Message: “I wrote a mild little piece about Love and Money, but I’m not sure I have the backbone to post it, mainly because agents of the wokester Khmer Rouge may conclude that I’m a Toback apologist, which I’m certainly not as far as reports of his personal behavior are concerned. The piece is hardly incendiary, but do you agree that ‘they’ might come after me if I posted it?”
Here it is: The career of director-writer James Toback was terminated roughly two and one third years ago. Stories about Toback having allegedly sexually harassed over 300 women saw to that. This behavioral pattern went on for decades, to go by an L.A. Times article (1.7.18) by Glenn Whipp.
It follows that no Toback-directed films (including the brilliant Fingers and the provocative Two Girls and a Guy and Black and White) are allowed to be even mentioned, much less discussed; ditto Toback’s screenplays for Karel Reisz‘s The Gambler and Barry Levinson and Warren Beatty‘s Oscar-nominated Bugsy, which were once highly regarded.
I’m nonetheless scratching my head about Love and Money, an oddly disjointed film that’s viewable on Amazon. Directed and written by Toback and a complete financial bust when it opened in early ’82, it was generally regarded as a sloppy, spazzy thing.
But you have to wonder what Love and Money was in script form for Warren Beatty and Pauline Kael, no slouches in their respective fields, to have invested their attention during the late ’70s development process. It must have amounted to something unusual or interesting — there had to have been something there.
Wiki summary: “Beatty was interested in producing and starring at one point in the late ’70s, for Paramount. Beatty persuaded Kael to work on the project. Kael was an admirer of Toback’s and Beatty’s and had recently left film criticism to work in Hollywood. However, Kael dropped out of the project after a number of weeks, instead becoming a consultant for Paramount. (She would eventually return to film criticism.)
“Beatty dropped out of the film to concentrate on Reds. Toback and Paramount could not agree on casting without Beatty’s involvement. The project was put into turnaround. Toback set up the film at Lorimar. Filming started in November 1979. It finally opened on 2.12.82. It made a grand total of $14K.”
From Vincent Canby’s N.Y. Times review: “Love & Money is a very strange film. Although it is packed with plot, it seems sort of skimpy, so skimpy that one suspects that somebody — either Mr. Toback or someone not so fond of Mr. Toback’s overheated mannerisms — had ruthlessly chopped the print that’s now going into release.

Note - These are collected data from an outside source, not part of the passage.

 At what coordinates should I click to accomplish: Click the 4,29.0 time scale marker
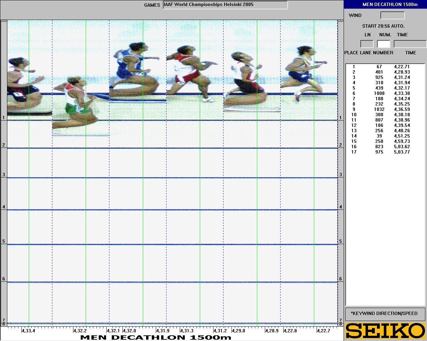tap(239, 331)
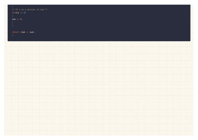
Task: Click the comment line about divisor of num
Action: click(x=29, y=10)
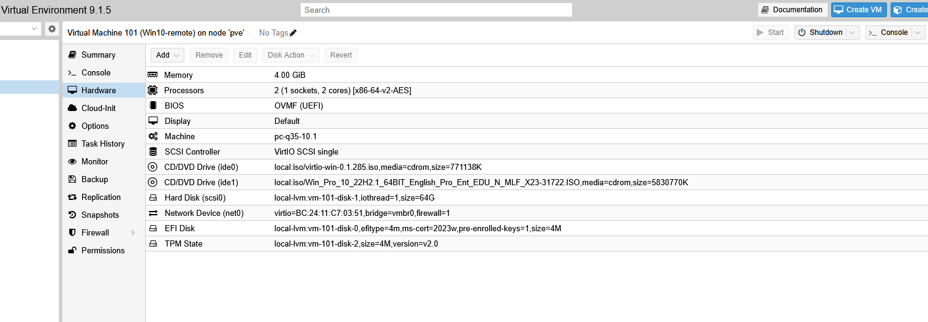Viewport: 928px width, 322px height.
Task: Click into the Search field
Action: (x=436, y=10)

“I wasn’t much fond of Fingers, Mr. Toback’s first film as a writer-director, but that film at least had its own roaring, cockeyed intensity, whether you liked it or not. Love and Money, as it stands here, looks as if the director had filmed a treatment rather than a screenplay. Instead of being intense, it just seems to have periodic fits.

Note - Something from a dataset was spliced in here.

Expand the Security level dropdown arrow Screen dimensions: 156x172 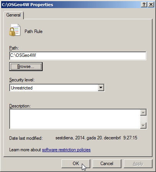point(101,88)
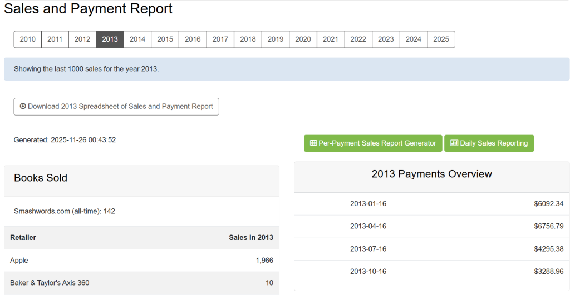Select the 2024 year tab
The height and width of the screenshot is (295, 570).
pos(413,39)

“Love & Money [is punctuated with banalities] intercut with wildly unpredictable moments that too often are unintentionally funny because there are no buildups and nothing to connect them. The film eventually does get to Costa Salva, a [fictional] Central America country which looks a lot like a Los Angeles suburb, where the plot becomes even dimmer and where the production money seems to have run out. When we attend a rally addressed by Costa Salva’s dictator (Armand Assante), it looks like Arbor Day in Peoria.”